Excerpted records:
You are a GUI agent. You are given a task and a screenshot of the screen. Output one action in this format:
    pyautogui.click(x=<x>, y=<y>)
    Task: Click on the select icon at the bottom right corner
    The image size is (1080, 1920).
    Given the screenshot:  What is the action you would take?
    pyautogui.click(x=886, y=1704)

What you need to do: Retype the records above word for word, keeping every line as it stands.

Final answer:
You are a GUI agent. You are given a task and a screenshot of the screen. Output one action in this format:
    pyautogui.click(x=<x>, y=<y>)
    Task: Click on the select icon at the bottom right corner
    The image size is (1080, 1920).
    Given the screenshot:  What is the action you would take?
    pyautogui.click(x=886, y=1704)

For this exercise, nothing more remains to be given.